Kelly Kennedy, George Carlin, and the Reason for Traumatized Iraq Veterans
Juan Cole, InformedComment
Wednesday, June 25, 2008

The late George Carlin did not like the phrase “post-traumatic stress disorder.” He famously said,

‘ I don’t like words that hide the truth. I don’t like words that conceal reality. I don’t like euphemisms, or euphemistic language. And American English is loaded with euphemisms. Cause Americans have a lot of trouble dealing with reality. Americans have trouble facing the truth, so they invent the kind of a soft language to protect themselves from it, and it gets worse with every generation. For some reason, it just keeps getting worse. I’ll give you an example of that.

There’s a condition in combat. Most people know about it. It’s when a fighting person’s nervous system has been stressed to it’s absolute peak and maximum. Can’t take anymore input. The nervous system has either (click) snapped or is about to snap.

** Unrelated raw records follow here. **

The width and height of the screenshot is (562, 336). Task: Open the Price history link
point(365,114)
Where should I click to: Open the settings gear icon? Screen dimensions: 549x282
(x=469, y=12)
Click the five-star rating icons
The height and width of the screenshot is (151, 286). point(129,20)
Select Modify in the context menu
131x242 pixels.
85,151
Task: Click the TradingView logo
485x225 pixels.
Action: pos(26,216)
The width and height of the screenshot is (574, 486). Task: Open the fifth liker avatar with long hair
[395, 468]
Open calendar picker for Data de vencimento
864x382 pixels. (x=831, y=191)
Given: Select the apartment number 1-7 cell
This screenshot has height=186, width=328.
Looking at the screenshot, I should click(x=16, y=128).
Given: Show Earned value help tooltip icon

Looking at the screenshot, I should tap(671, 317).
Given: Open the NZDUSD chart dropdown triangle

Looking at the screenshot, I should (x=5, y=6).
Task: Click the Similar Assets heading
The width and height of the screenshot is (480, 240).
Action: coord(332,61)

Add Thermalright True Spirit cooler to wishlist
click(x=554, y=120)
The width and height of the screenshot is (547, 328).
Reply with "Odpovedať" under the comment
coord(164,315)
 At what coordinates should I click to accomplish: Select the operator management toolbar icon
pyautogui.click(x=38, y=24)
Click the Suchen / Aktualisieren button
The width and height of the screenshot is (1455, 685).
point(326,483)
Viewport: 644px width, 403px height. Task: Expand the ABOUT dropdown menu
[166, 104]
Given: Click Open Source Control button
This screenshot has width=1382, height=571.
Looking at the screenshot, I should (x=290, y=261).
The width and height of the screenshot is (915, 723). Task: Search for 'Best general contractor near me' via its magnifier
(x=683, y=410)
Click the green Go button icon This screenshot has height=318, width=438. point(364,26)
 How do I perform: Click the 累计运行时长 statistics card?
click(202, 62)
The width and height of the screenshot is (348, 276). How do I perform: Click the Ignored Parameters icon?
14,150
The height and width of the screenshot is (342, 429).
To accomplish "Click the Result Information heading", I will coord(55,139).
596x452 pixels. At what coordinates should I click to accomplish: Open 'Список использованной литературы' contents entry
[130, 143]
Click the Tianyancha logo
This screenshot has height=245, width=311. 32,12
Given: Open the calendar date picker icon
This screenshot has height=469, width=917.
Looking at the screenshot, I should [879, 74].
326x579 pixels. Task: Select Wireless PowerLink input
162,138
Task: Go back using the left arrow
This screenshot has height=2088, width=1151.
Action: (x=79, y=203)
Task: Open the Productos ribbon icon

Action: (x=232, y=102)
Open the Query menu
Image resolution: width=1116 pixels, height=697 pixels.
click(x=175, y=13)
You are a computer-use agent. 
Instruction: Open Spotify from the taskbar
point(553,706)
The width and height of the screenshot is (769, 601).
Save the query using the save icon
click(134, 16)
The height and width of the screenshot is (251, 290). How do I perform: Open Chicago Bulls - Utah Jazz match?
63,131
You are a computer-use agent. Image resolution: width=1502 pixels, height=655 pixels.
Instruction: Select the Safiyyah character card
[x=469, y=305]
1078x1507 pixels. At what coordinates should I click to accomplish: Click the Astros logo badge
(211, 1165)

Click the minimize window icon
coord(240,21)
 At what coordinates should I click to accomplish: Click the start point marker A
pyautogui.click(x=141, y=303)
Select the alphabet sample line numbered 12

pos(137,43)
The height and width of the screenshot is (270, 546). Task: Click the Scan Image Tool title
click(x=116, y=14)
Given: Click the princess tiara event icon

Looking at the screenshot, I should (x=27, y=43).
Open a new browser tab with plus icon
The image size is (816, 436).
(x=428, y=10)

In the first world war, that condition was called shell shock. Simple, honest, direct language. Two syllables, shell shock. Almost sounds like the guns themselves.

That was seventy years ago. Then a whole generation went by and the second world war came along and very same combat condition was called battle fatigue. Four syllables now. Takes a little longer to say. Doesn’t seem to hurt as much. Fatigue is a nicer word than shock. Shell shock! Battle fatigue.

Then we had the war in Korea, 1950. Madison avenue was riding high by that time, and the very same combat condition was called operational exhaustion. Hey, we’re up to eight syllables now! And the humanity has been squeezed completely out of the phrase. It’s totally sterile now. Operational exhaustion. Sounds like something that might happen to your car.

Then of course, came the war in Viet Nam, which has only been over for about sixteen or seventeen years, and thanks to the lies and deceits surrounding that war, I guess it’s no surprise that the very same condition was called post-traumatic stress disorder. Still eight syllables, but we’ve added a hyphen! And the pain is completely buried under jargon. Post-traumatic stress disorder.

I’ll bet you if we’d of still been calling it shell shock, some of those Viet Nam veterans might have gotten the attention they needed at the time. I’ll betcha. I’ll betcha.’

I have concluded that Carlin was right about that issue. Being traumatized by war is not a disorder. In fact, if you are not traumatized by the sight of body parts flying all around you as you are splattered with the blood of people you know, then you would have a disorder. Why not just say “war-traumatized”? Or better yet, “war-scarred”? The PTSD phrase has the unfortunate effect of making it seem abnormal for people to be negatively affected by wartime violence.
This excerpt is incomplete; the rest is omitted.